A través de la consideración de las obras de estos autores, hemos advertido la construcción de dos mundos ficcionales que coinciden en algunos rasgos, en algunas propiedades extensionales (lugares, personajes) en tanto versiones ligadas a un mismo espacio geográfico.

Sin embargo, y en función de la semántica de los mundos posibles que hemos seguido parcialmente en el análisis, se advierte que ambos varían en su significación intensional121, en tanto Burgos privilegia más bien la función autentificadora: trata de mostrarse «competente» para presentar esa realidad, despliega su enciclopedia en la construcción de un mundo ficcional con pretensiones de totalidad. En cambio, Héctor Tizón juega con la densidad de la textura narrativa (explícita e implícita) para lograr un particular efecto, una zona de ambigüedad que se identifica con el territorio en tanto tierra «historizada», en íntima relación con el hombre.

Al respecto debemos acotar que, como ha manifestado reiteradamente en distintas entrevistas, Tizón descree del regionalismo si se entiende por tal la búsqueda del pintoresquismo y del color local, de lo impostadamente folclórico; pero es innegable, asimismo, que el entorno jujeño aflora de modo inequívoco en la descripción del escenario, en los tipos humanos, en la atmósfera misma que satura sus narraciones.

Tampoco el interés de Burgos es puramente paisajístico, menos aún en este sector de su producción ambientada en la zona del noroeste argentino, que responde a esa modalidad que he denominado lo regional doloroso.

David Lagmanovich hace, en relación con el fenómeno regionalista, interesantes apreciaciones; distingue así un «primer regionalismo» en la obra de Horacio Quiroga que, a través de «la explotación sistemática de los motivos de una región americana, con especial atención a la interacción de hombre y ambiente natural», emprende «tácitamente una reformulación de los principios del "nativismo" o "criollismo" [...]»; reformulación que consiste fundamentalmente «en   —197→   quitar de la construcción cuentística los velos de la idealización; prestar atención específica a las características del drama humano; y desenganchar definitivamente el género de sus connotaciones tradicionalistas». Pero señala también Lagmanovich la existencia de un «neorregionalismo» que despunta en la obra de Juan Carlos Dávalos; y agrega:

con mayor claridad aún se advierte la nueva concepción de una literatura regional en la obra de Fausto Burgos [...]. Cuentos que no están centrados únicamente en el interés de lo contado, sino también en la estructura del Contar; cuentos que integran al hombre con su paisaje y con su historia122.

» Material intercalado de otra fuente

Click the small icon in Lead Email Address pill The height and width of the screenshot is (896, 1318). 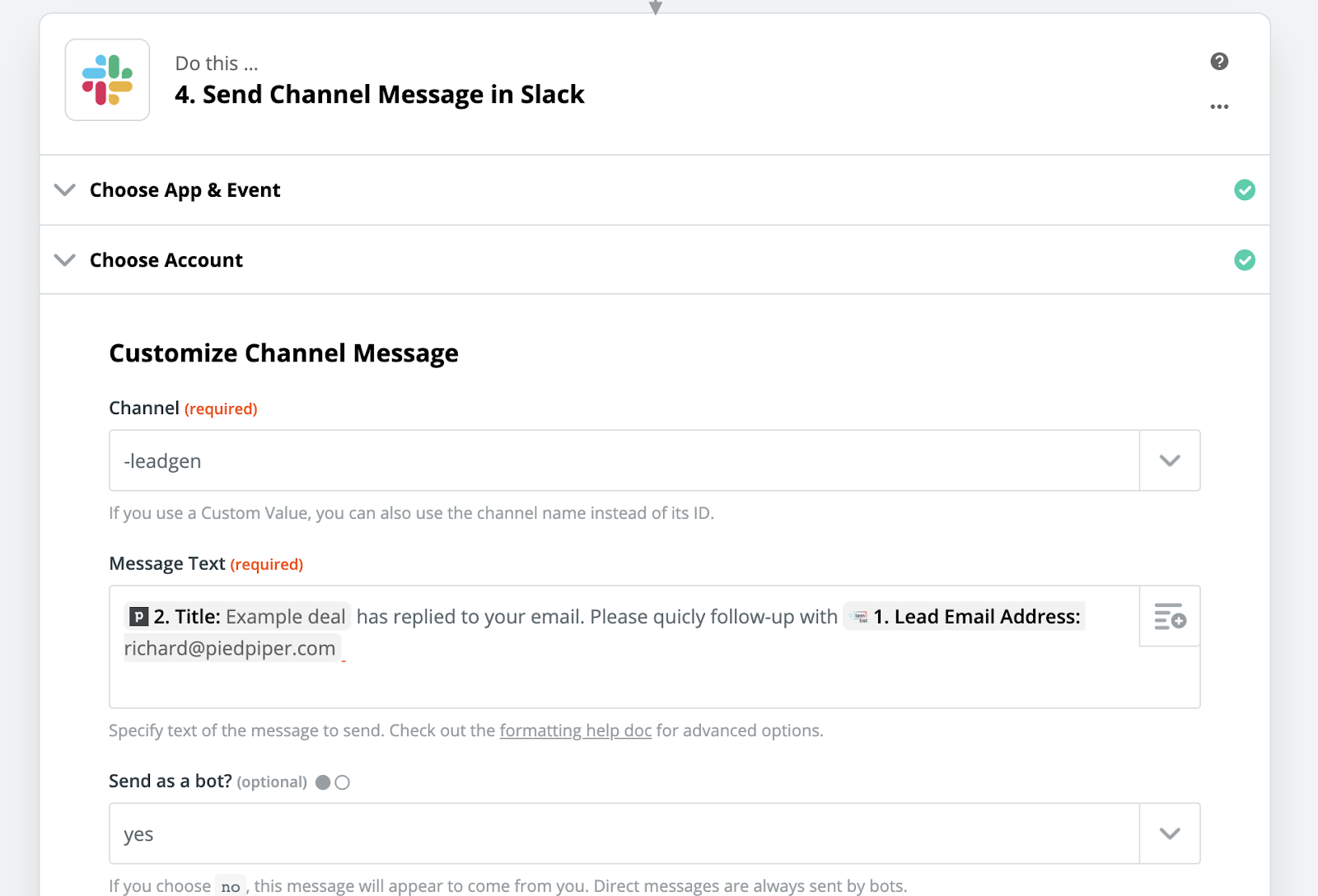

De todos modos, si aceptamos esta afirmación, deberíamos entonces proponer una nueva categoría para referirnos a textos que, como las novelas de Tizón, recrean una región del país a través de su trasposición a un plano mítico, en una suerte de «regionalismo mágico» que demuestra la pervivencia y la pertinencia de la mirada sobre lo propio como cabal expresión estética. Regionalismo mágico en que se avienen perfectamente, la realidad representada y el modo de la representación, porque parece tratarse de una zona que -a través de todos sus semas constitutivos- vive en una suerte de suprarrealidad en que lo fantástico, sugerido por la escritura, se entreteje admirablemente con las creencias y supersticiones milenarias. Mundo primitivo y mágico que ya en la narrativa de Burgos asoma, pero que aquí alcanza una intensidad alucinante.